L’ultimo regalo

 

L’uomo girava con attenzione il caffè nella tazzina. Lo faceva lentamente, in senso antiorario, con gesto ritmico che aveva in sé qualcosa di ipnotico. Si sa, lo zucchero di canna ha bisogno di tempo per sciogliersi del tutto. Quando ebbe finito fece tintinnare il cucchiaino sul bordo del piattino per poi alzare la tazzina e assaporare a fondo il profumo e il sapore della miscela arabica. Fu quello anche il momento in cui la vide. Era dall’altra parte della piazza e la stava attraversando con passo ampio, deciso, ancheggiante: veniva verso di lui. Erano sei mesi che si erano lasciati e da allora era stato per lui l’inferno. Lei gliene aveva fatte di tutti i colori: dall’andare a raccontare alla moglie della loro relazione al rigargli completamente la macchina nuova, dal tempestarlo di telefonate anche nel cuore della notte a insultarlo pubblicamente in mezzo alla strada. Adesso erano già alcune settimane in cui la donna non si era fatta più vedere e lui si era illuso che tutto fosse finito.
«Non ho voglia di altre scenate, sono proprio stanco…» esclamò l’uomo non appena l’ebbe davanti al tavolino.
«No, nessuna scenata, stai tranquillo» fece lei con le mani conficcate sui fianchi.
«E allora cosa vuoi?»
«Volevo sincerarmi che non mi fosse rimasto più nulla di tuo.» E così dicendo, con una strana luce negli occhi, tirò fuori dalla borsa un pacchetto colorato che gli mise davanti.
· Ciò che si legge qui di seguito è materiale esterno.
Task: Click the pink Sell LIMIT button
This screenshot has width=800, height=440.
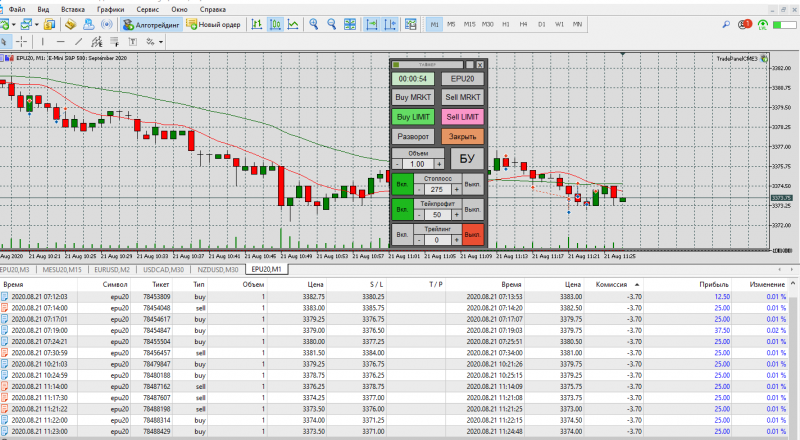Action: coord(462,117)
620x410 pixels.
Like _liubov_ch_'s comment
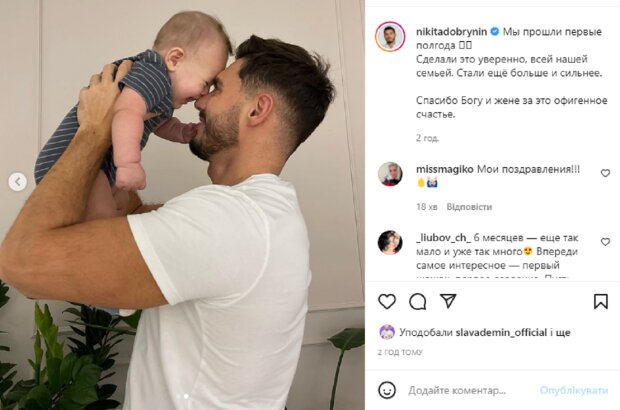pyautogui.click(x=605, y=242)
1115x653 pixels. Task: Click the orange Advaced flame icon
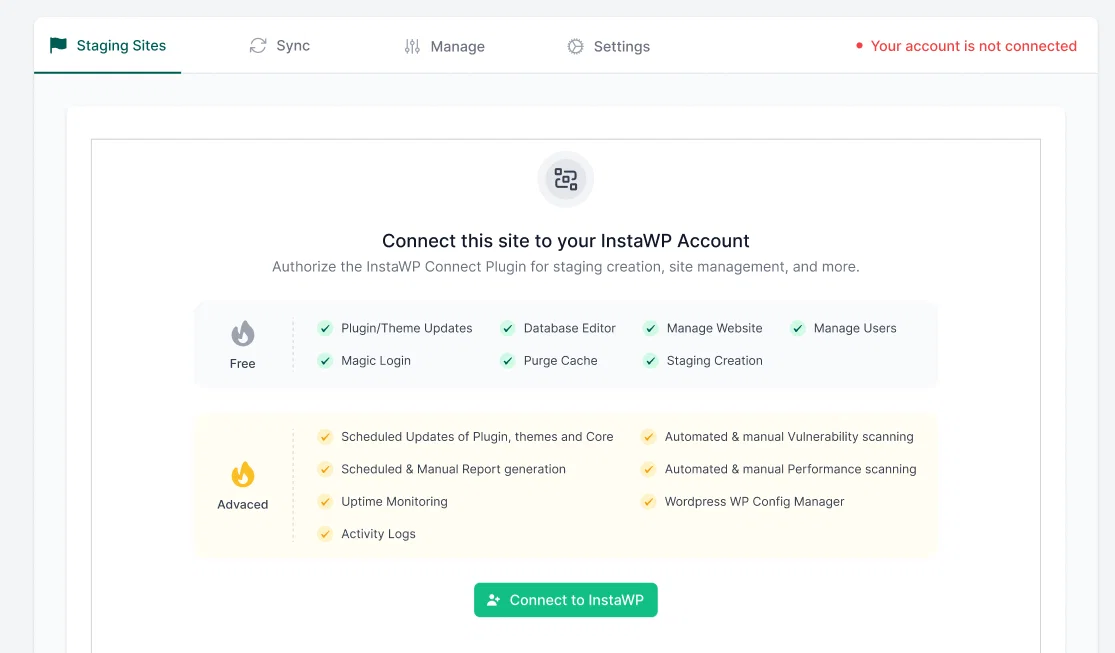pyautogui.click(x=242, y=474)
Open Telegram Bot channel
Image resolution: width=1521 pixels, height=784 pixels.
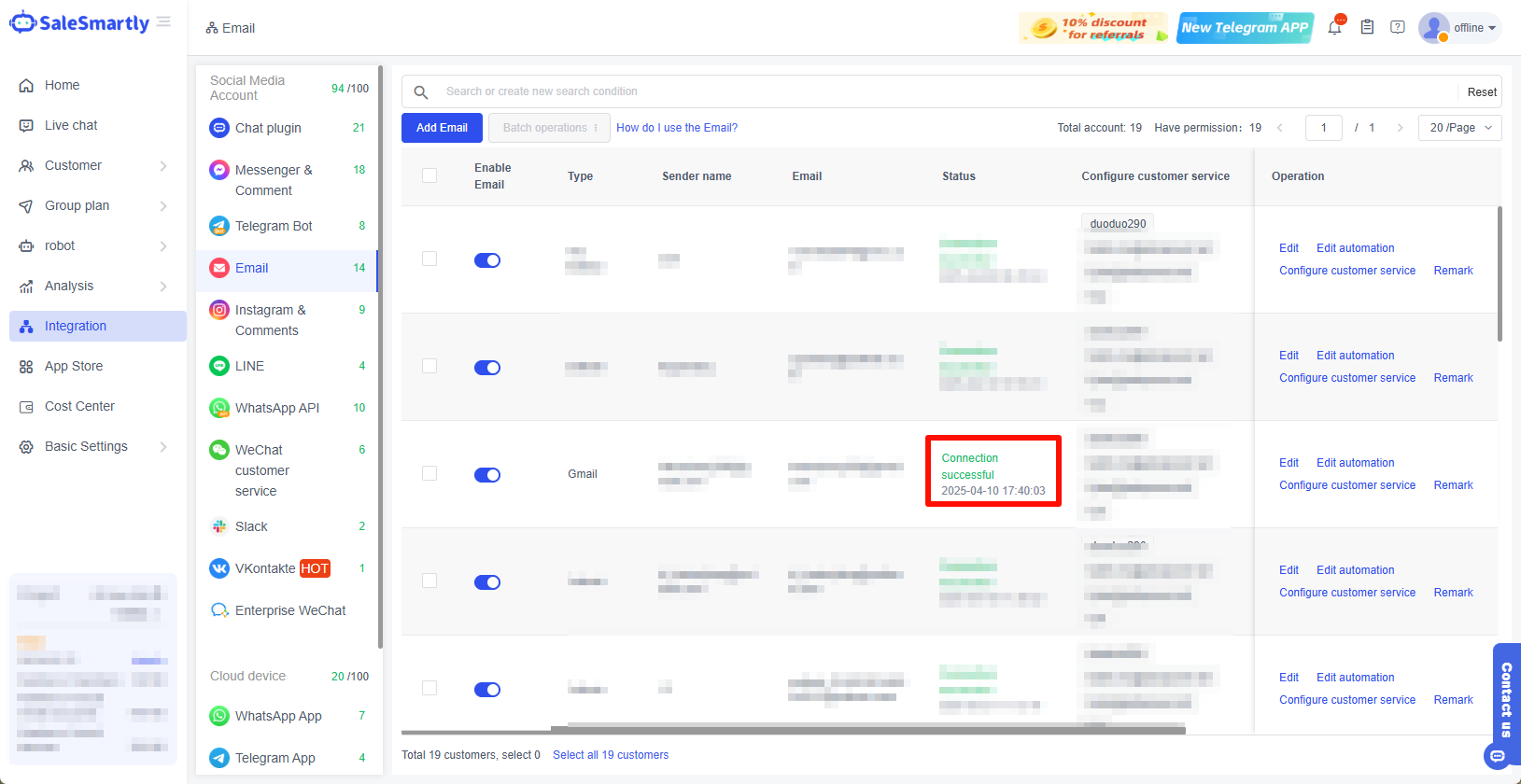tap(274, 226)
Poi, senza dire null’altro, con la stessa foga con cui era arrivata, riattraversò la piazza sino a sparire in una via limitrofa.
L’uomo era titubante: non sapeva se aprire o no quello che sembrava solo un regalo. Vinse la curiosità. In un colpo solo tolse il fiocchetto e strappò la carta: era un vasetto di vetro. Dentro galleggiava pigro, in abbondante formalina, un feto di due mesi.